HARTFORD — - More than 2,200 suburban students attending the city's magnet schools could be forced to scramble for rides to school unless the state comes up with more money for transportation.

In another development in an ongoing dispute between the state and city about paying for the city's magnet schools, Superintendent Steven J. Adamowski will recommend today that the transportation contract for magnet school students be canceled to help close a $3 million deficit.

Adamowski's recommendation comes less than two months after the state legislature voted to increase magnet school funding to $12,000 per student, an amount that fell short of Hartford's request of $13,054 per student.

That level of funding, Adamowski said, means that the school system's budget for transporting students to the city to maintain compliance with the Sheff v. O'Neill desegregation mandates would last only until mid-December.

Adamowski could not be reached for comment Monday.

In letters sent this month to more than 40 suburban school districts and school boards, Adamowski and board Chairwoman Ada Miranda outlined Hartford's predicament.

"The state budget, as adopted, provides only one half the cost of transporting students from 52 towns in the region to the city to attend magnet schools."

"The average cost to transport one student for a year is approximately $3,000. But $1,400 per student has been appropriated, leaving a shortfall of approximately $3.3 million per year," Adamowski said in the letters.

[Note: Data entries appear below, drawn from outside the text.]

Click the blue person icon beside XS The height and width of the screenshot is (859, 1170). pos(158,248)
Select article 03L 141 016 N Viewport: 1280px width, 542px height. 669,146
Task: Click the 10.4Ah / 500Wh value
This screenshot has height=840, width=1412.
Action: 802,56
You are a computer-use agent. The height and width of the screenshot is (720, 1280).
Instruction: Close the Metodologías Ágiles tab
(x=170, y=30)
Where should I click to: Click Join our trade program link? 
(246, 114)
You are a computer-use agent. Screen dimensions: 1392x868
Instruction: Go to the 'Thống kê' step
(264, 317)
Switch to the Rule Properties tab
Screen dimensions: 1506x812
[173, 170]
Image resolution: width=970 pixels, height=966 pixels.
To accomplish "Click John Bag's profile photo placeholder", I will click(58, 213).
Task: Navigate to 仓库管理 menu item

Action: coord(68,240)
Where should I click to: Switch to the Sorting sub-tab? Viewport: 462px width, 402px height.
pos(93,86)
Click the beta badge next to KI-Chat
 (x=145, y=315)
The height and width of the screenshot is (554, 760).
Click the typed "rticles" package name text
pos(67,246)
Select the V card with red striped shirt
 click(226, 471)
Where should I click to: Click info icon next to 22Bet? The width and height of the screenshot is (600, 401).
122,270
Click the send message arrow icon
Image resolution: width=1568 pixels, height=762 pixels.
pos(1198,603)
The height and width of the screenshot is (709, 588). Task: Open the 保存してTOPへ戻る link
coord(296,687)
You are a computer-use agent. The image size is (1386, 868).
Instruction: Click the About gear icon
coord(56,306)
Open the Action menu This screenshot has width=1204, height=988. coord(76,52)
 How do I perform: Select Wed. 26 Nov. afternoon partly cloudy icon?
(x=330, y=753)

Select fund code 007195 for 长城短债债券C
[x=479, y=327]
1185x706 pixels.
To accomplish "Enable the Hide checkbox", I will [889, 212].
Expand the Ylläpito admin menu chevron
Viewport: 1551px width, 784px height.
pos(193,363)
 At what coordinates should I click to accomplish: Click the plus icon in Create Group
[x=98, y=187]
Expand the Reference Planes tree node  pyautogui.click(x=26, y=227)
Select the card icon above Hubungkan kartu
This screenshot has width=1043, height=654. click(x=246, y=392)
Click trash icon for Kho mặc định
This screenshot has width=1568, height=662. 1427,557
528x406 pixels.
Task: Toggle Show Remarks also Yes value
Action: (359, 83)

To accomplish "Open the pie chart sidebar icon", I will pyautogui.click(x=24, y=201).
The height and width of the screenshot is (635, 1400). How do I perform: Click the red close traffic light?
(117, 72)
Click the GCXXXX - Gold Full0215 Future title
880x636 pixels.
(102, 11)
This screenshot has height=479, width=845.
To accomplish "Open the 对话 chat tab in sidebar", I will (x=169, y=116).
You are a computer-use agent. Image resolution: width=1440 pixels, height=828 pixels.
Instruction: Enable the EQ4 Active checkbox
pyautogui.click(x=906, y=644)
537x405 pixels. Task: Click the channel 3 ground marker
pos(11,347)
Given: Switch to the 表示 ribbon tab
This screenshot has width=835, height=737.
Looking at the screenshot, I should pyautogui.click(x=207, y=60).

"The state Department of Education has been aware of this impending transportation crisis since the passing of the budget," Adamowski said. "At this time we do not know if or how the state will resolve this problem. However you and your board need to be aware of the situation."

Adamowski said that state Education Commissioner Mark K. McQuillan is continuing to work to "avert this crisis," and said that many school officials and their boards are "exhausted by these ongoing Sheff funding issues and the state's unwillingness or inability to provide adequate funding at the same time it attempts to enforce the Sheff desegregation goals."

State Rep. Andrew Fleischmann, co-chairman of the legislative education committee, said Monday that he wasn't aware of Adamowski's recommendation, but added that he wasn't surprised.

"Unfortunately, the Hartford district has shown a predilection for playing games of chicken," Fleischmann said, adding that the district's preferred method of problem-solving is getting more money from the state.

"We've given them millions. This should be doable," Fleischmann said. "The city of Hartford and the state must make these schools work. We will figure out a way."

Tom Murphy, a spokesman for the state Department of Education, said Monday that it would be a "big mistake" for Hartford to cut off hundreds of suburban students who attend city magnet schools that were built with, and are largely operated on, state funding.

Murphy said that without the suburban students, the schools would no longer be considered "magnet" schools and the state could demand a repayment from Hartford for the money used to build them. Hartford's educational cost-sharing funds from the state also could be affected, he said.

"We are working with the Office of Policy and Management and the legislature to provide some solutions, but it doesn't come easy in this [economic] climate," Murphy said.